Судских выглядел обычным уснувшим человеком. Исчезла восковая бледность. Он был недвижим, а всем хотелось ради любопытства, чтобы он задвигался снова, встал и пошел. А то Луцевич, Луцевич, можно подумать, ангел-спаситель…
Ангел-хранитель появился вовремя.
— Ты больше так глубоко не забирайся, — помогал он Судских выбраться наверх. Подросток, а сильный. — Даже мы без предупреждения не делаем этого. Здесь дьявол пошаливает, гадкие места…
Когда посветлело, они остановились. Только тут Судских передохнул и успокоился.
— Спасибо тебе, — поблагодарил он парнишку, разглядывая его.
— Не за что, — беспечно ответил тот. — Для того я и ангел-хранитель.
Парнишка был одет в коротенькую юбчонку, вернее, охвачен куском легкой материи с прорезью для головы и стянут пояском по талии. Получалась юбчонка и безрукавка одновременно, и это было удобно для крылышек, трепыхавшихся у него за спиной.
— Как тебя зовут? — спросил Судских.
— Тишкой, — свободно ответил он.
— Тишкой?
— Вообще-то я Михаил, но я — это ты в прежней жизни.
— Ничего не понял, — затряс головой Судских.
— Да все просто. В прежней жизни ты дожил до двадцати четырех лет, грехов за тобой не водилось и Всевышний назначил меня твоим ангелом с переходным именем Тимофей.
— И когда же я жил в прежней жизни?
Судских поразили черты лица Тимофея. Они удивительно напоминали ему сына с фотографии, сделанной в день поступления в мореходное училище. Такое же открытое для грядущих событий.
— Да-а-вно! — охотно отвечал Тишка. — Я тут засиделся, поджидая тебя. Четыреста лет назад. Мало ты прожил, но здорово!
— И кем я был? — заинтересовался Судских.

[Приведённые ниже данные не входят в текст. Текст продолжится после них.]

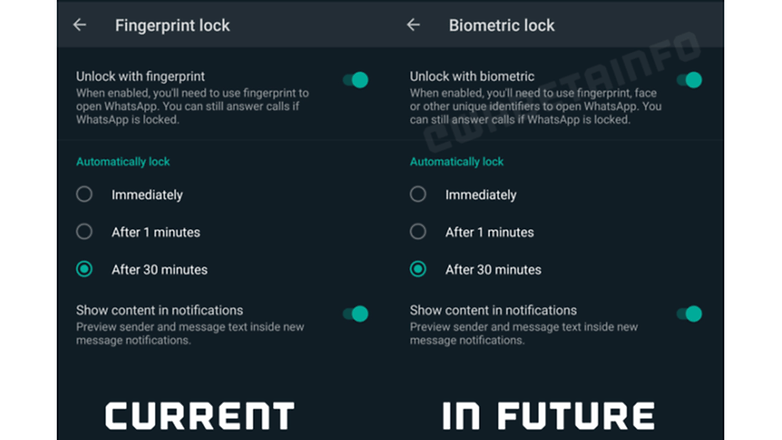The image size is (782, 440).
Task: Click the Unlock with fingerprint label
Action: click(x=141, y=76)
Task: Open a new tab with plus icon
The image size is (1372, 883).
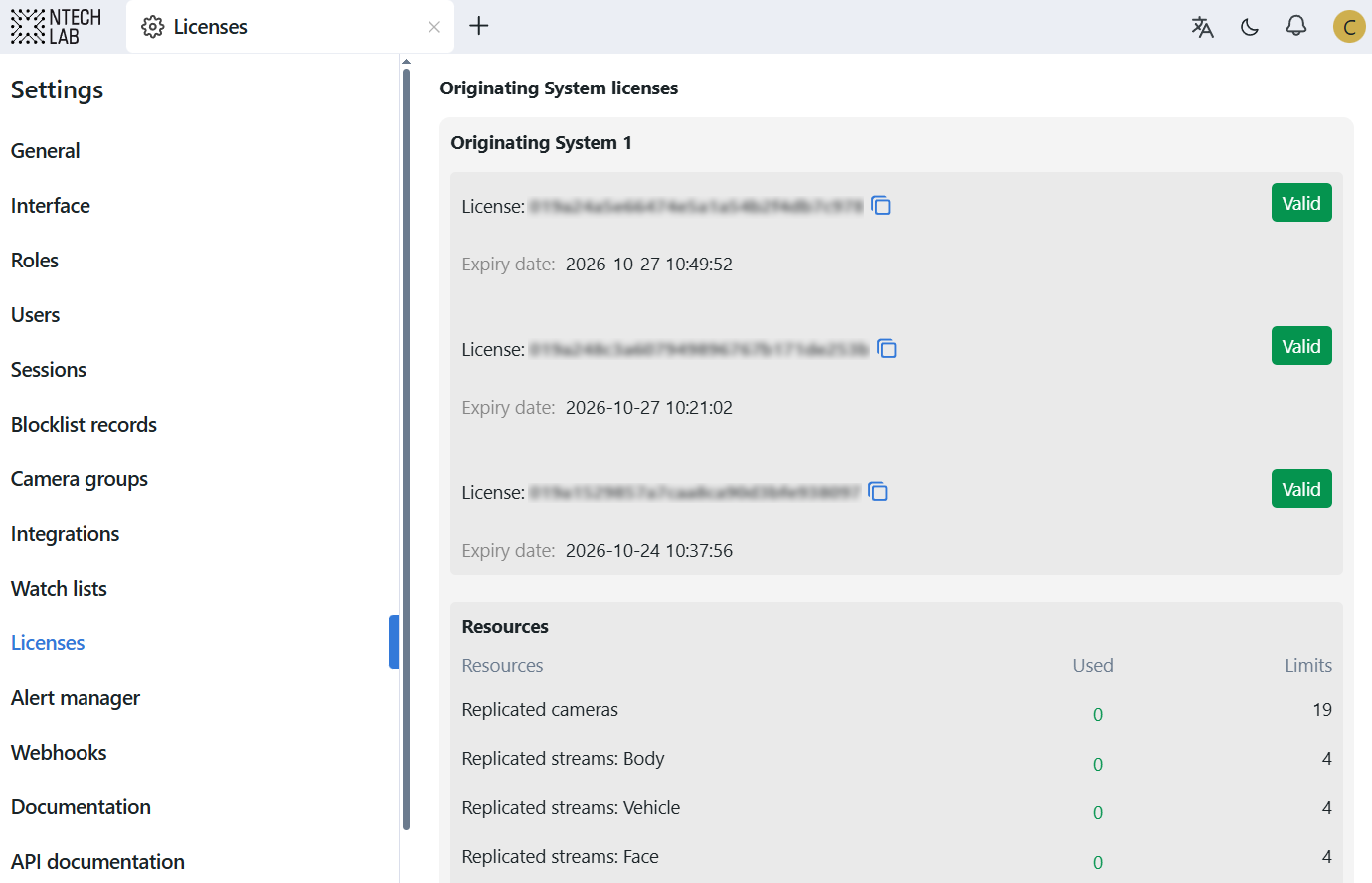Action: 479,26
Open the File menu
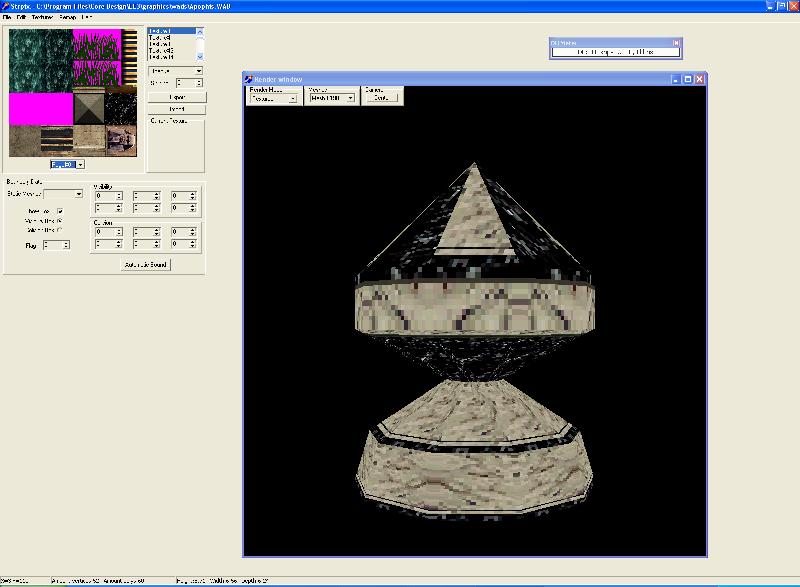Screen dimensions: 800x587 pyautogui.click(x=7, y=18)
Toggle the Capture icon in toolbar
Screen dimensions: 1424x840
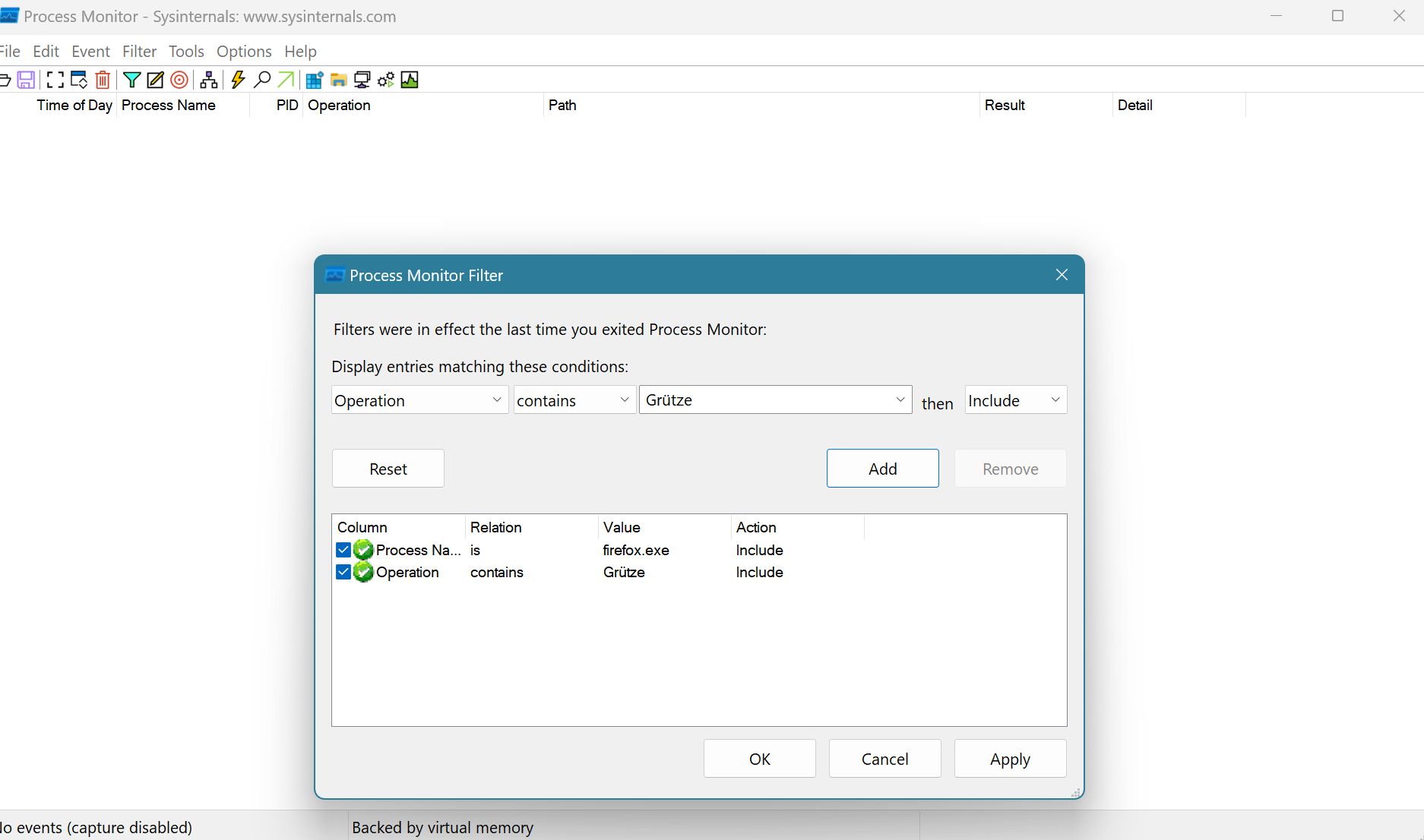55,80
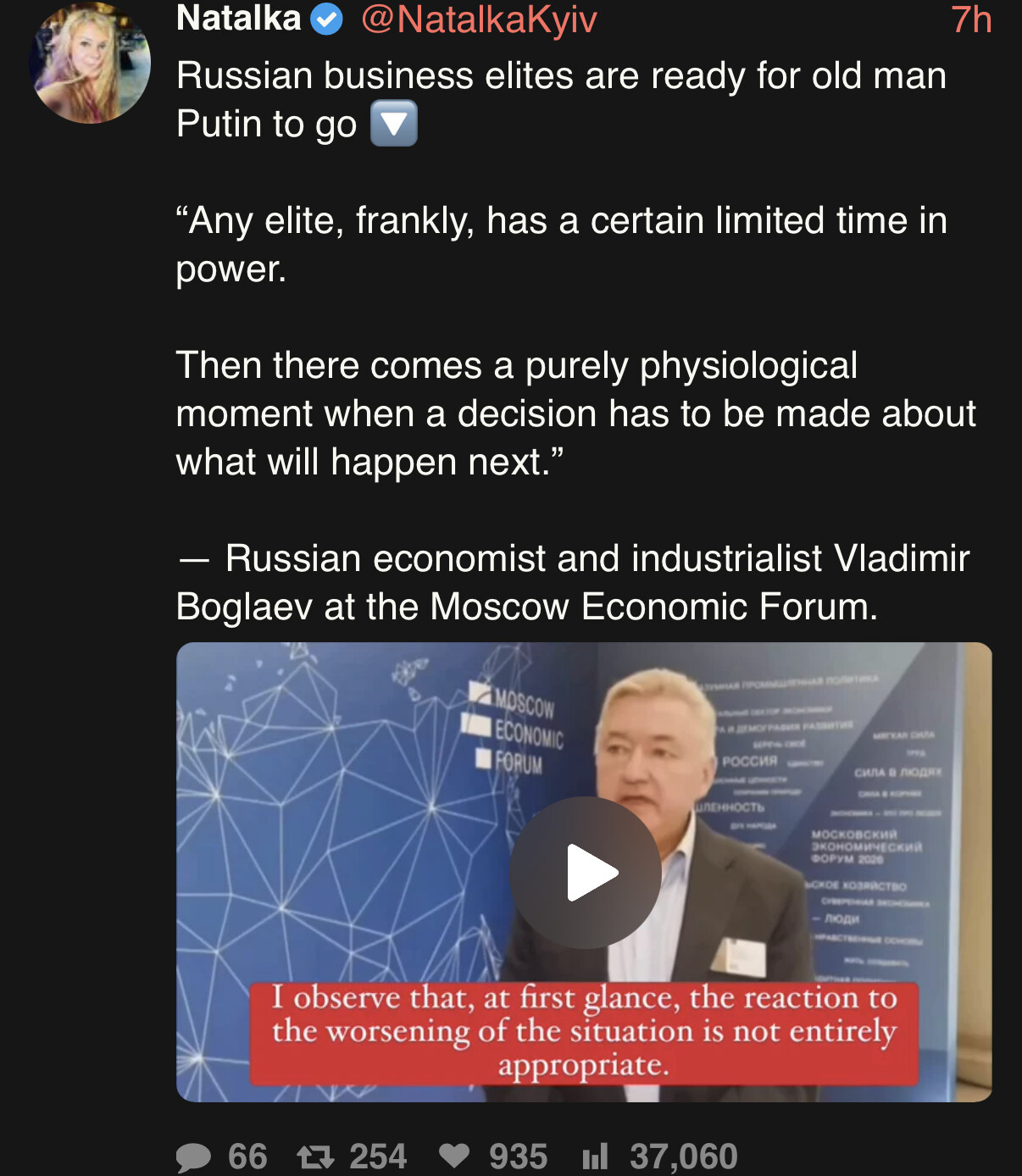Click the reply count 66

tap(247, 1157)
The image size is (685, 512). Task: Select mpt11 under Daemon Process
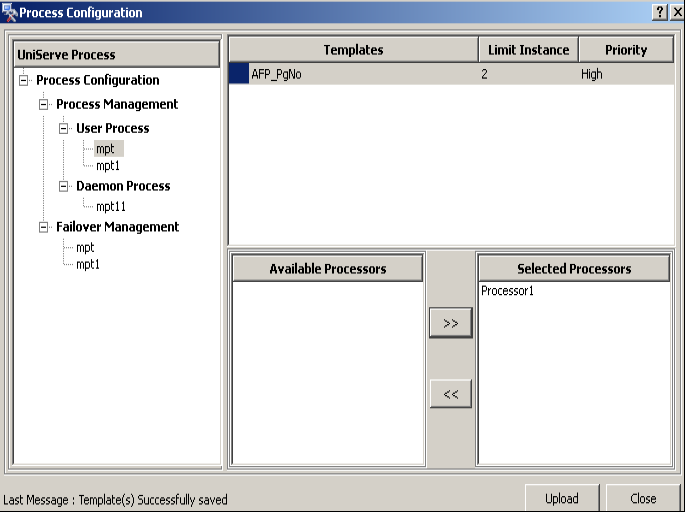tap(111, 206)
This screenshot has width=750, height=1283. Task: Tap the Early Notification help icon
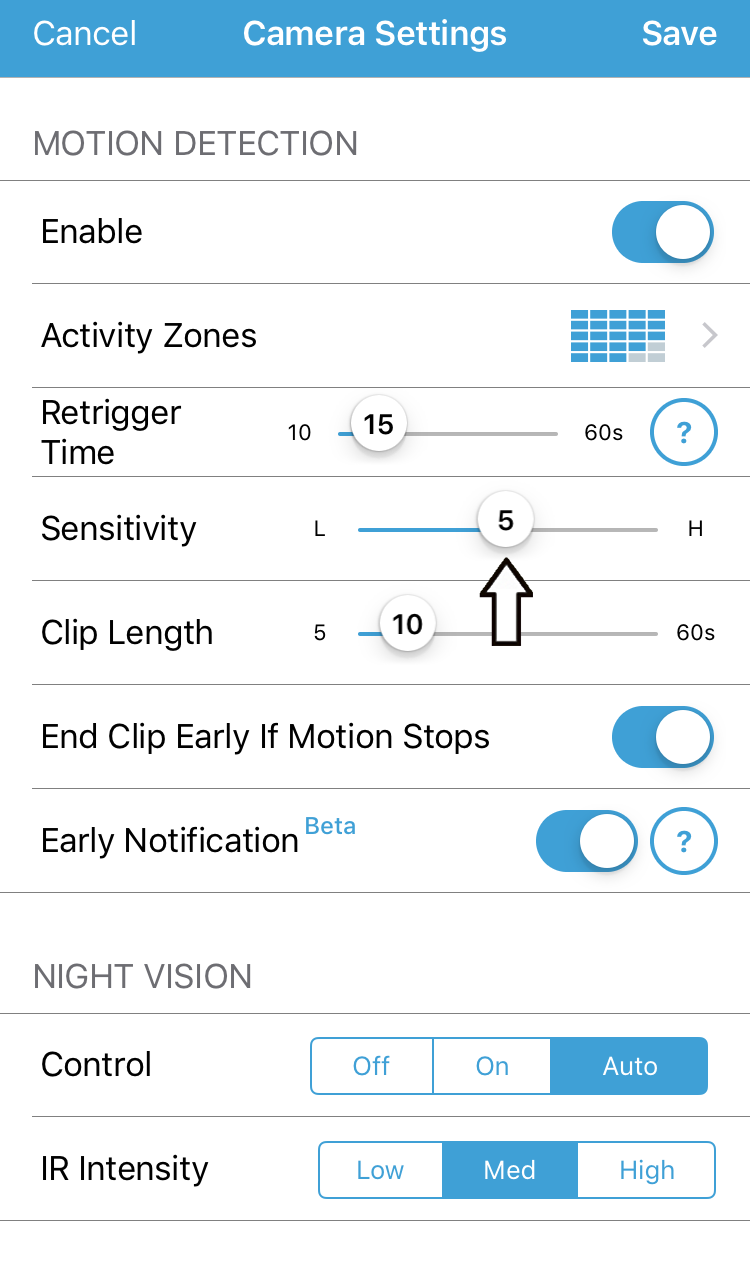pyautogui.click(x=684, y=841)
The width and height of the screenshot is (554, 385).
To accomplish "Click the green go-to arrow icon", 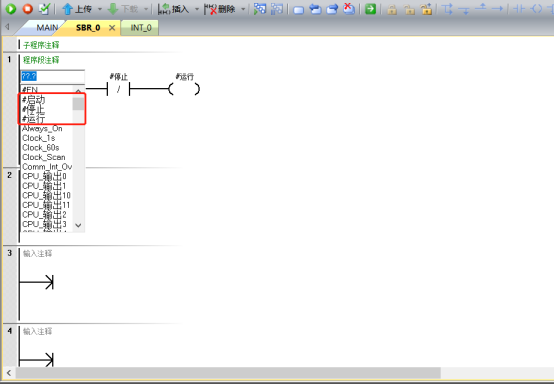I will pyautogui.click(x=370, y=9).
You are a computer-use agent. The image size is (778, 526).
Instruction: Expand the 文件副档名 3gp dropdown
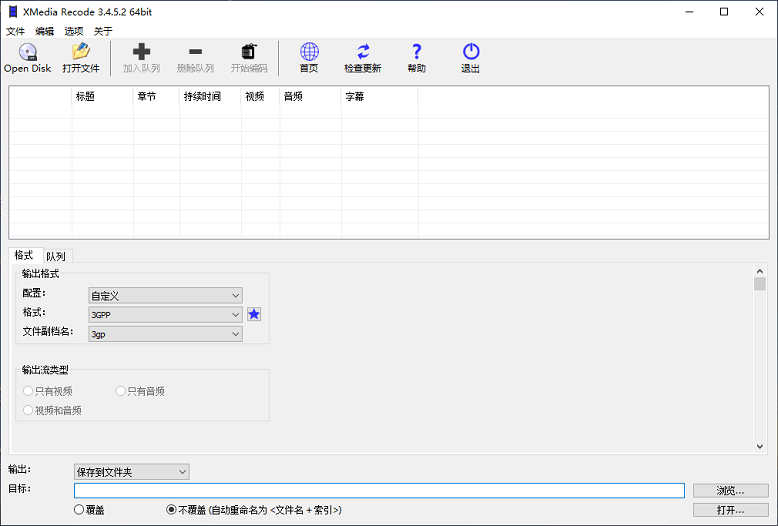[165, 334]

— Воеводой-ратником. Михаил Васильевич Скопин-Шуйский. Сам Всевышний тебе место царя-объединителя прочил. И не получилось… Дьявол козни строил, людской беспечностью усыпил.
Судских задумался, вспоминая, что слышал он о Скопи-не-Шуйском. Практически ничего. Действительно, иваны, родства не помнящие. Огорчение проступило на его лице, и Тишка сказал:
— Не огорчайся, княже. Ты был хорошим полководцем, освободил Москву от тушинского вора. Тебя все любили. Ты был удачлив. Ты и сейчас удачлив. Всевышний оберегает тебя.
— А что же лет так мало отпущено было в прежней жизни?
— Тебя отравила жена бездарного твоего родственника. Сущий выжидал четыреста лет, чтобы дать тебе новую жизнь. И опять ты не уберегся. Но сейчас Он не может ждать, и ты поэтому жив. Сам архангел Михаил тебе потворствует, оберегает. А ты без меня нигде больше не расхаживай. Тут небезопасно, в хлябях нижних.
— Спасибо, Михаил Васильевич, — не смог Судских назвать своего охранителя Тишкой, своего именитого предка…
— Не за что, — опять беспечно ответил Тишка. — Только ты называй меня, как положено, Тишкой, Всевышний велел, чтобы сглаза не было, и мы еще поговорим, как от злых женщин обороняться. Я тебе всегда помогу, за четыреста лет многое ведаю, тебя ожидаючи.
— Тогда объясни, почему со мной внизу не разговаривали? Сам Иисус разговаривал, а эти — нет.
— Это просто, — охотно взялся пояснять Тишка. — В том ярусе Всевышний собрал всех, кто пренебрегал разумом ради сиюминутной пользы. Творец возложил печать молчания на их уста. У нас ведь тоже и волнения здесь, и битвы. В нижнем ярусе вроде заложников. Они пособники Аримана. Победит Отец наш, их выпустят. А случается, их меняют на ратников архангела Михаила. Тебя, к примеру, на Илью Трифа разменяли.